One deep problem is that there is no good optimization goal. Today's CPUs are
too complex and unpredictable performance-wise.

Another problem is: Register pressure is one of the most important things to
minimize, but how can the phases before register allocation do that? They use
a surrogate, like virtual registers, and thus become heuristics even if they
solve their theoretical problem optimally.

------
bdmarian
I really like the new Fox. I’ve tried switching over completely but I think
it’s causing some random BSODs on my Latitude E5570. The laptop does have a
second Nvidia graphics card, for which there is no driver installed. ( don’t
ask :) I’m perfectly fine with the onboard Intel and I much prefer the extra
hours of battery life)

------
vatotemking
> The teams behind revolutionary products succeed because they make strategic
> bets about which things to reinvent, and don’t waste energy rehashing stuff
> that doesn’t matter.

This needs to be emphasized more

------
Vinnl
This is a great write-up that gives me warm fuzzy feelings.

What also is interesting for me to realise, though, is that a lot of this was
happening at the same time as Mozilla was largely focused on Firefox OS, and
receiving a lot of flak for that.

It's a shame that Firefox OS failed, but it was clear that they had to try
many different things to remain relevant, and it's excellent to see that one
of those is very likely to pay off.

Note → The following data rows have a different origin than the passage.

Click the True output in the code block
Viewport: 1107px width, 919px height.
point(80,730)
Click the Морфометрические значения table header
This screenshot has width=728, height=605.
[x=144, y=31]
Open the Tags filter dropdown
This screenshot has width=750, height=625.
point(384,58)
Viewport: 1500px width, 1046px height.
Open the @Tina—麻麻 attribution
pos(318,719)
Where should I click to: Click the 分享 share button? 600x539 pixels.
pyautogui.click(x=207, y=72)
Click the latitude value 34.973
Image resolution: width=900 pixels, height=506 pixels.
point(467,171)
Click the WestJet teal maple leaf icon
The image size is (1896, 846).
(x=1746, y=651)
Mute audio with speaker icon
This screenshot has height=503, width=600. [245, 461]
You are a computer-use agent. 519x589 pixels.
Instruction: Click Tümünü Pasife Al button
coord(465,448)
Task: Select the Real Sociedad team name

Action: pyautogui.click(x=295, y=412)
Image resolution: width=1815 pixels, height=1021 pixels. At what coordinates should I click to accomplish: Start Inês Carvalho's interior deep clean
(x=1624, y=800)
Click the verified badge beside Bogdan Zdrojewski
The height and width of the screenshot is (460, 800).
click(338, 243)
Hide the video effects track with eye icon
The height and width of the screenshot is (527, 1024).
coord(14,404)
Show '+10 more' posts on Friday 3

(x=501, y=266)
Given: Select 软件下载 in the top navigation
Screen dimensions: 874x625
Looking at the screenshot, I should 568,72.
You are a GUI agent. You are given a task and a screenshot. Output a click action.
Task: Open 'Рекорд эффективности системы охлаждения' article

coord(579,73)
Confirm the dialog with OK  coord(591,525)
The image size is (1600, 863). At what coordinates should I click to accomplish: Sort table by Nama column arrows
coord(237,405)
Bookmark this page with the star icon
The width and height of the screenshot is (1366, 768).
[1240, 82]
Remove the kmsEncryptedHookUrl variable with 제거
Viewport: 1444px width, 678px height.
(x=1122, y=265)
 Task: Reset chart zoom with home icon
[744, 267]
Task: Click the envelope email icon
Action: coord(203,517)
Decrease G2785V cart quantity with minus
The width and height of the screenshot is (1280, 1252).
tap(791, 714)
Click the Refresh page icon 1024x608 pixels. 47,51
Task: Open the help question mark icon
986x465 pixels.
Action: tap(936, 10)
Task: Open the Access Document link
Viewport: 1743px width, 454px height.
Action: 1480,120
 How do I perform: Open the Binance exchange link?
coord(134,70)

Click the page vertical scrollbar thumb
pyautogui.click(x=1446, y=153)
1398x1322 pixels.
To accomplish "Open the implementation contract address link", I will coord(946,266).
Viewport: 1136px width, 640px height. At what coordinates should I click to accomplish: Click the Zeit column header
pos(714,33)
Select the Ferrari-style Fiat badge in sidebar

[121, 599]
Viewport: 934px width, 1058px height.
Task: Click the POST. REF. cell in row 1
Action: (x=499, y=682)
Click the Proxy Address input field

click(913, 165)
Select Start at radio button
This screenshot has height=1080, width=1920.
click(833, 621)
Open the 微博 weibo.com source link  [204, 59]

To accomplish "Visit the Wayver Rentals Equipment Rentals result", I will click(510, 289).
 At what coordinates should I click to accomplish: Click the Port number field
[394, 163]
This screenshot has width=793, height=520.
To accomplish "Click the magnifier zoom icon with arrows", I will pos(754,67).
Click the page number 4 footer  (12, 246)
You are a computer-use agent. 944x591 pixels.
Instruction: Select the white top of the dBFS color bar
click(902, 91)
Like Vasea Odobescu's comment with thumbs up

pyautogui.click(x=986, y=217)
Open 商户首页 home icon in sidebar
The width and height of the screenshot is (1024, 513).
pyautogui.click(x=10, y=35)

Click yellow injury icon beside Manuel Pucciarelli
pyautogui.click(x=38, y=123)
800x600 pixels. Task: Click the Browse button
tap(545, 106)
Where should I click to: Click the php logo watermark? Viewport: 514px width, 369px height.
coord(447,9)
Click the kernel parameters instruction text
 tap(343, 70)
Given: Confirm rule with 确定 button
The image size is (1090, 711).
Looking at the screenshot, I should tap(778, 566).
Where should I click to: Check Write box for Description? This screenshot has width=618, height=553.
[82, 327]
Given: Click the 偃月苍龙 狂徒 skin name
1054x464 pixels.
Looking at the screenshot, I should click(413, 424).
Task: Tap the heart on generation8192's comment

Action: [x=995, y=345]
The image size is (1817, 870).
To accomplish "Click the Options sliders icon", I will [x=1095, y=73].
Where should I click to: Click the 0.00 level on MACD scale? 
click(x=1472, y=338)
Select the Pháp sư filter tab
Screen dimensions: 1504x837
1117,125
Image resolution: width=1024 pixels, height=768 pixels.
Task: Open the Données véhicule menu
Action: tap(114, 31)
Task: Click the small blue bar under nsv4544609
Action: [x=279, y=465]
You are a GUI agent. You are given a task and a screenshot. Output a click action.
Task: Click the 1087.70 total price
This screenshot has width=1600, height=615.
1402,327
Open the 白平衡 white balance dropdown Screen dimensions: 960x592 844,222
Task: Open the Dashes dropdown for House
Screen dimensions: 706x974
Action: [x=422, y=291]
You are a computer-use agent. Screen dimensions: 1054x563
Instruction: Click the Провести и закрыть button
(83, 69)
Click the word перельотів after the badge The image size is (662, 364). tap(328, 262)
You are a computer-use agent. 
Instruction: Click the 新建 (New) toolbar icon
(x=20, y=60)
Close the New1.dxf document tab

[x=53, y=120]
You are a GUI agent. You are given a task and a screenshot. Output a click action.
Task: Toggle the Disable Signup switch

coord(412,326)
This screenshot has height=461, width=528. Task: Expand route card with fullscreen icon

Even though Rust might've been dismissed
for the same reasons Firefox OS was.

------
JupiterMoon
FF has for me crashed more times in the last week than in the previous year. -
Multiple installs on different Linux systems. The last crash was with a clean
profile.

And then there's the disappearing dev tools - that's fun.

EDIT: I hope that there is something weird with my systems. But I fear that
the rush to push this out might have been a little hasty.

EDIT EDIT Apart from the crashes the new FF has been nice. I've been able to
largely stop using chromium for dev work - so not all is bad.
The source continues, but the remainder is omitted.